As the days lengthen here in Scotland, it’s time to escape again into the wilds of the Highlands and to the cairns that guide and mark the mountains. Among the many meanings of that wonderful word wild, I love the nuances that talk to being unconstrained, wilful, and independent. The sense of living according to one’s own laws and principles. Not being tied up by what others think or expect. The sense of being free.

The ever-brilliant Robert Macfarlane has a book The Wild Places in which he explores the concept along nature-themed lines… 

Wildness…is an expression of independence from human direction, and wild land can be said to be self-willed land.

For me, this evocation of self-determination correlates with marking a way forward for ourselves. It talks to setting out a way that talks to our own authentic selves, unfettered by the voices of expectations in our head – be they societal, religious, familial, or otherwise.

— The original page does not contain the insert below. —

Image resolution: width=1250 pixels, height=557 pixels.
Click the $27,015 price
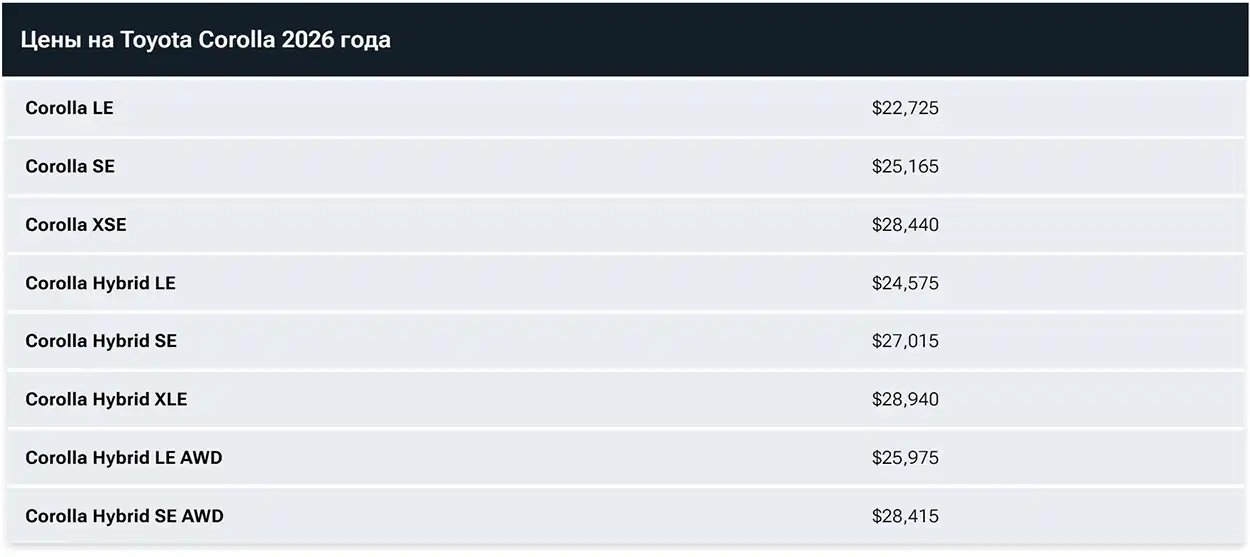coord(905,341)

It talks to setting our own unique agenda out front, while still cognizant that any true purpose will always be greater than ourselves. Let’s underline this – to resonate as a driving vision, our way forward will always be some form of contribution for the benefit of the wider world. We’re not arguing sociopathic behaviour here.

Self-willed purpose is as it says on the tin. Our own way forward, freely determined, freely chosen. It comes from a position of absolute clarity of where we are and where we wish to go. We shed the chrysalid skin that has brought us here to emerge with our new self.

For many of us, this will come with a sense of relief, a sense of a weight being lifted off our shoulders as we step out of life-long roles to embark on the unknown. When we step into the wild to be where the other wild things are.

And sure, being true to ourselves and our chosen way forward is not easy. It’s not a life of neat garden fences and manicured lawns. The wild can be scary. Surviving and thriving will use all our resources and skills. There will be challenges and knockbacks, ledges that seem too high to reach. Yet that’s when we will feel most alive. When there’s that tingling in our fingers, when there’s that electricity in the air.

Another great nature writer, the late Roger Deakin describes in Waterlog how he broke free from the frustration of a lifetime endlessly doing lengths in pools to open-water swim across Britain, and how this crossing of boundaries into the wild allowed him to feel “complete and intense”.

Doing what is true to us is living in the REALM of the wild. And the best thing about being where the wild things are is, of course, all the rumpus.